Mais, malgré la situation très tendue, quelques bonnes nouvelles sont tombées. Les COM (Contrats d'objectifs et de moyens) ont été reconduits avec la Région et la Métropole. De son côté, le CSA aurait confirmé vouloir renouveler la fréquence, "preuve que nous remplissons notre mission" clament les salariés, mais cette annonce n'a pas encore été officialisée en séance plénière.

Selon une source proche du dossier, cette "non-officialisation" du CSA pousserait Toulouse Métropole à reculer le premier versement d'argent. Le COM, voté début avril à l'unanimité du Conseil métropolitain, n'aurait toujours pas été signé. Selon ce contrat, TLT devrait toucher 400 000 euros au titre de l'année civile 2015-2016.

Un autre mode de diffusion ?

Dans la salle de la Dynamo hier soir, Pierre Esplugas représentait le maire Jean-Luc Moudenc, en déplacement à Paris. L'adjoint à la Culture n'a pas souhaité s'exprimer sur cet aspect financier mais, pour lui, la liquidation judiciaire peut être une solution.

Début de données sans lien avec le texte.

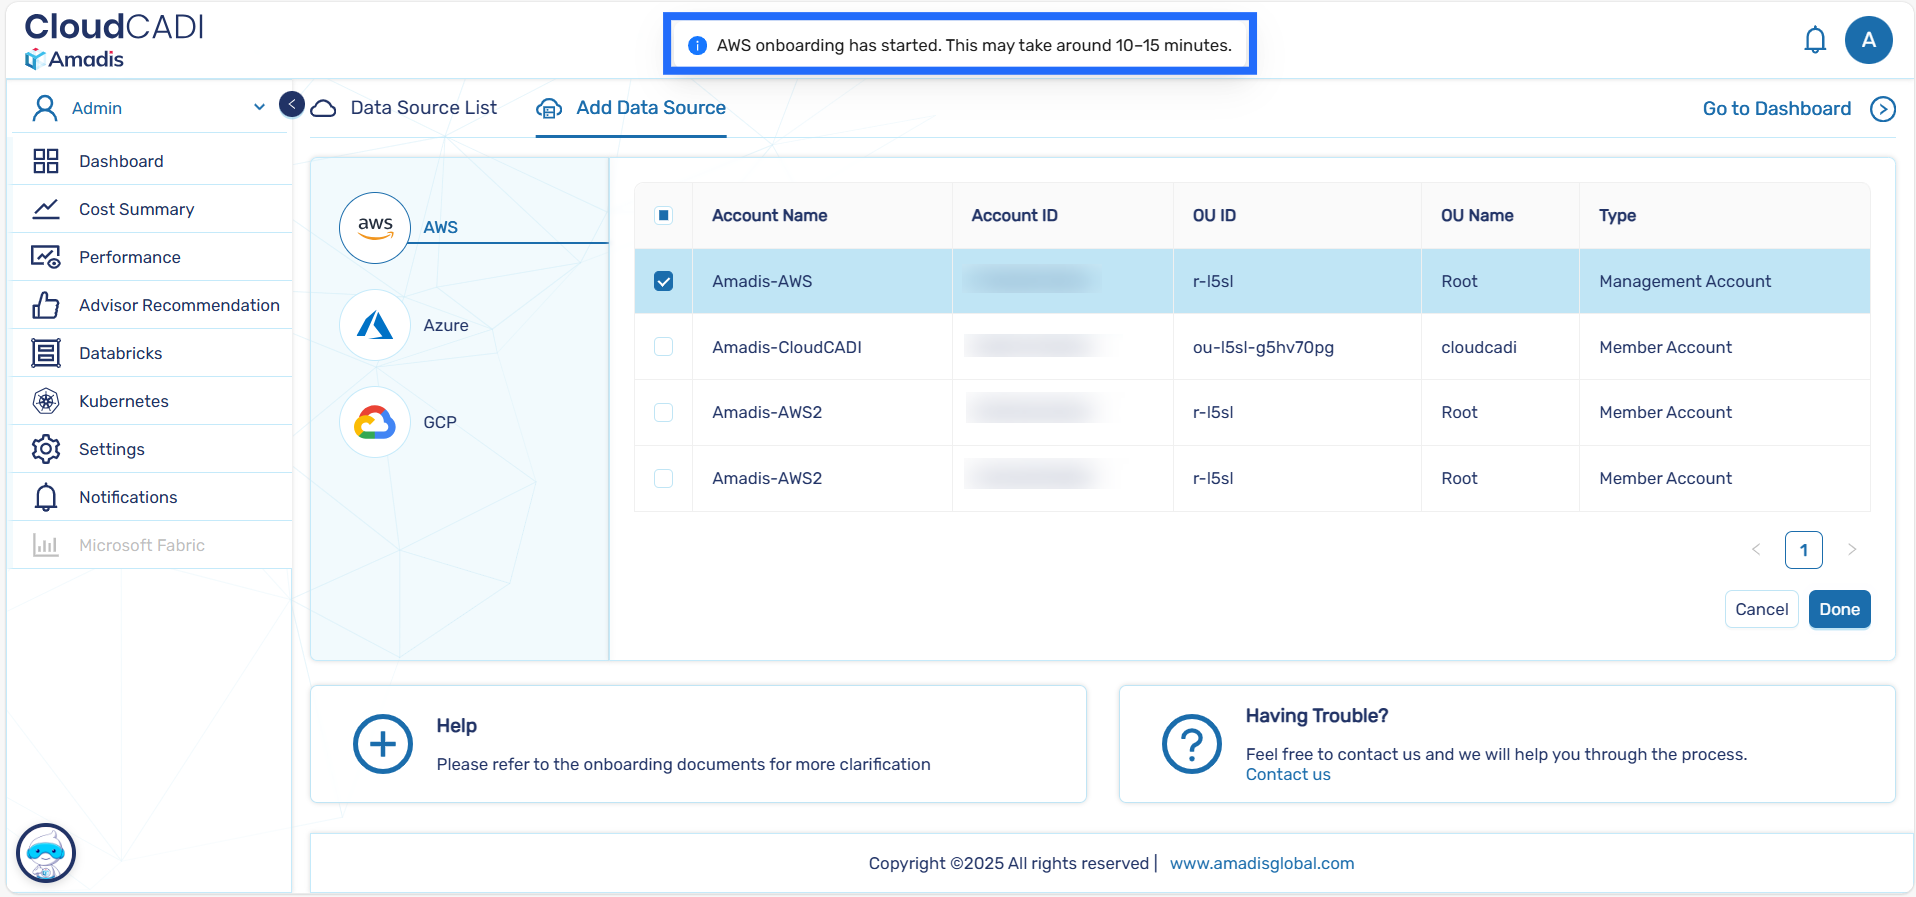
Task: Uncheck the Amadis-AWS account checkbox
Action: 663,281
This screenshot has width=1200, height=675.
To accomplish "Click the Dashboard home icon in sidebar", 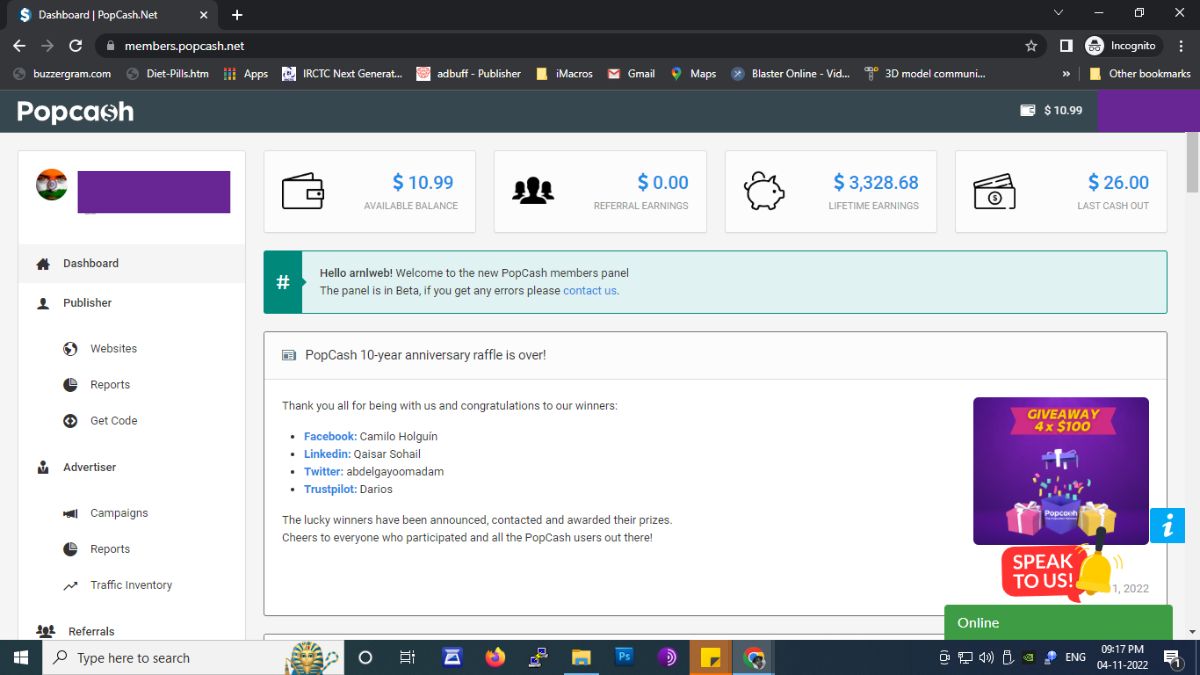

"Si c'est le prix à payer, pourquoi pas ? Nous avons soutenu TLT en cherchant des repreneurs depuis un an. Mais on ne peut pas soutenir une télévision locale pour le plaisir, il faut des résultats."

Pour l'élu, la situation économique n'est pas le seul problème. "C'est la forme et le modèle de diffusion qui n'est peut-être plus le bon. L'écran d'ordinateur est devenu la nouvelle télévision."

Pour les salariés la solution est ailleurs. "Il faut embaucher des commerciaux." Depuis 2013 et la rupture du contrat de régie publicitaire avec La Dépêche du Midi, il n'y a plus de service commercial à TLT.

Prochaine échéance le 29 mai

Au fil de la soirée, l'ambiance s'est détendue. Sur scène, le groupe El Gato Negro fait danser le public. "Notre passage sur TLT, il y a 3 ans, a eu de vraies répercussions. Nous avons besoin de TLT. C'est essentiel pour la culture locale", explique Axel Matrod, le fondateur du groupe toulousain.

Le 29 mai prochain, la plus ancienne télévision locale de France, fondée en 1988, sera fixée sur son sort devant le tribunal de commerce de Toulouse. Plusieurs scénarios existent, théoriquement : la liquidation simple, la liquidation avec poursuite d'activité pendant trois mois (le temps de trouver un repreneur), la non-liquidation, et la location-gérance (un repreneur prend la gérance de la société et en devient propriétaire au bout d'un certain temps).